Resisting enforcement of this order, respondent charges that the Trial Examiner's bias and hostility rendered the hearing before him unfair. Respondent further contends that the record does not contain substaintial evidence to support the Board's findings and order in respect to reinstatement and payment of the Christmas bonus.
In support of its charge of bias against the Trial Examiner, respondent relies on the cumulative force of various rulings against it during the protracted hearings followed by the Examiner's unfavorable Intermediate Report and Recommended Order. Three rulings seem particularly stressed: (1) the Examiner's refusal to grant a three months' continuance until respondent's president returned from Europe; (2) his denial of respondent's request for a bill of particulars; and (3) his permitting amendment of the Board's complaint after several of the Board's witnesses had testified to include the issue as to the Christmas bonus. We find no abuse of discretion in any of these rulings.As to the requested continuance, almost three weeks had elapsed between the time respondent was notified of the hearing and its president's departure for Europe; his testimony could thus easily have been preserved by deposition during this period. Further, although the president was actually subpoenaed for the hearing by the Board's General Counsel several days before he sailed, and although before he left he armed counsel with an affidavit asking for delay, he made no attempt to obey the subpoena or procure its withdrawal; rather he left it to new trial counsel, employed after his departure, to make the first request for adjournment. Similarly, denial of respondent's request for a bill of particulars was not prejudicial, since respondent had previously been supplied orally with the requested information. Amendment of the Board's complaint was also properly allowed; this simply conformed the pleadings to proof which had already been adduced. Cf. F.R.C.P. 15(b). The Christmas bonus issue was fully litigated at the hearing and there was no showing of surprise which may have hampered presentation of respondent's defense on this aspect of the case. None of these or other rulings demonstrate that respondent was deprived of a fair hearing. Examination of the typewritten transcript shows that the Examiner was faced with a tactic of unusual and persistent delaying action on the part of resourceful counsel, and that he exercised no more firmness than the circumstances required.

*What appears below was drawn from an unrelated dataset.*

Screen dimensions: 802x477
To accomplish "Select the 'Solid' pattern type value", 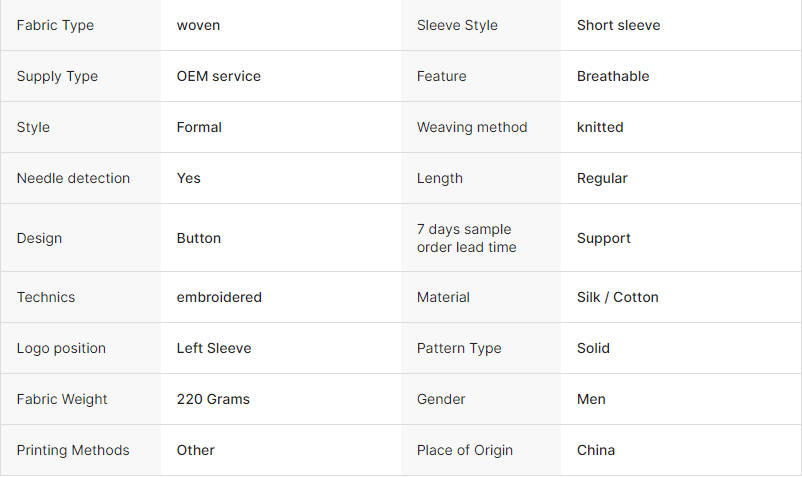I will click(593, 348).
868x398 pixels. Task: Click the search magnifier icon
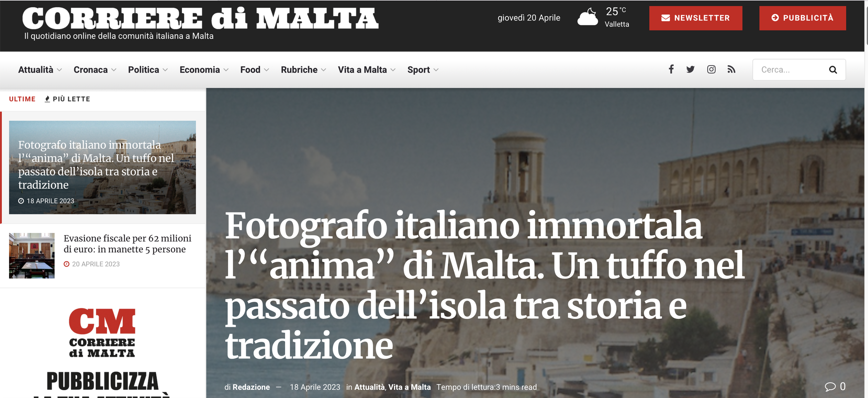(x=833, y=70)
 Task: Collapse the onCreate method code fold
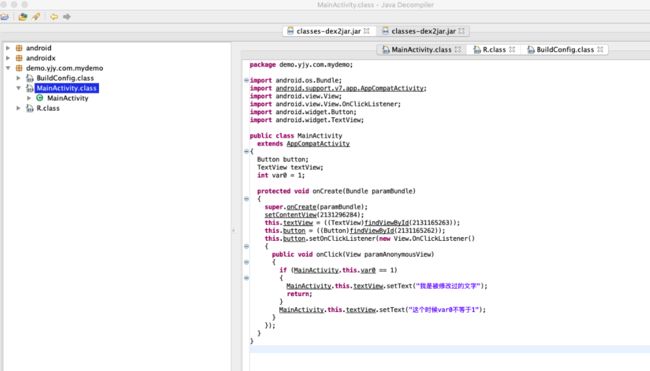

The Board was also justified in ordering reinstatement of six of the striking employees. Respondent was under no obligation to rehire strikers who had been permanently replaced or whose jobs had been abolished during the strike. N.L.R.B. v. Mackay Radio & Telegraph Co., 304 U.S. 333; Kansas Milling Co. v. N.L.R.B., 10 Cir., 185 F.2d 413. But when an employer promises to rehire striking employees as soon as their positions again become available, he may not discriminatorily violate this undertaking.Wilson & Co. v. N.L.R.B., 7 Cir., 124 F.2d 845; see also our decision in N.L.R.B. v. E.A. Laboratories, 2 Cir., 188 F.2d 885, certiorari denied E.A. Laboratories v. N.L.R.B., 342 U.S. 871. Here the record supports the Board's finding that respondent made such a promise and that it was unconditionally accepted by the strikers. Yet, when respondent gradually replenished its depleted working force, it failed to keep its word and discriminated against the strikers by hiring outsiders instead.

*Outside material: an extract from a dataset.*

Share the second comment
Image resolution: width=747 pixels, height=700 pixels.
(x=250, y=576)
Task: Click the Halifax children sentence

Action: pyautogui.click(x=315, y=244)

Vacancies did, in fact, occur for each of the six former employees subsequent to the strike. Four of these had worked as laboratory assistants. During the strike and for a month after it ended on February 24, 1949, their tasks were temporarily handled by three employees who had remained at work. In May, 1949, respondent hired four new laboratory assistants without offering to reinstate any of the former employees. At the time each of these new workers was hired, respondent discriminated against the replaced employees, in violation of the provisions of the Act cited above. In this respect we disagree with the Board, which found that, as to three of the laboratory assistants, such violation occurred immediately upon termination of the strike. The Board took the position that the three employees who took over the laboratory workers' tasks during and after the strike "can not be considered as occupying the positions permanently, but only as temporary replacements for three of the striking laboratory assistants, whose positions were therefore available for them on February 25, 1949." This conclusion does not appear to us to be supported by the evidence. The substitute employees admittedly continued their "temporary" functions for a month after the strike ended. And the record is devoid of any evidence showing that respondent's business had become sufficiently revitalized after the strike to accommodate the employees whose positions the Board finds available on February 25. On the contrary, the evidence shows that respondent had lost a substantial amount of business because of the strike and that its operations only gradually returned to normal. Respondent is entitled to have its business condition immediately after the strike taken into consideration in connection with its obligation to reinstate strikers. See N.L.R.B. v. Bell Oil & Gas Co., 5 Cir., 98 F.2d 406, rehearing denied 98 F.2d 870; N.L.R.B. v. American Cresoting Co., 6 Cir., 139 F.2d 193, certiorari denied American Creosoting Co. v. N.L.R.B., 321 U.S. 797.
Hence, we hold that the four laboratory assistants were not discriminated against until outside replacements were hired on May 3, 9, 16, and 23. We agree with the Board's finding as to the time when discrimination occurred against the other two employees, Peters and Thompson. Respondent discriminated against Peters when, on May 2, it hired Hannon to do the work he had done previously. Thompson was permanently replaced during the strike by Irise, but should have been offered reinstatement when Irise left on April 29. Instead, on May 3, respondent hired Stanton, and thus discriminated against Thompson as of that date. While Stanton was apparently not replaced when he left respondent's employ on June 17, 1949, the fact that two men were successively hired to perform Thompson's work indicates that his job continued to exist and should have been made available to him at the time Stanton was hired.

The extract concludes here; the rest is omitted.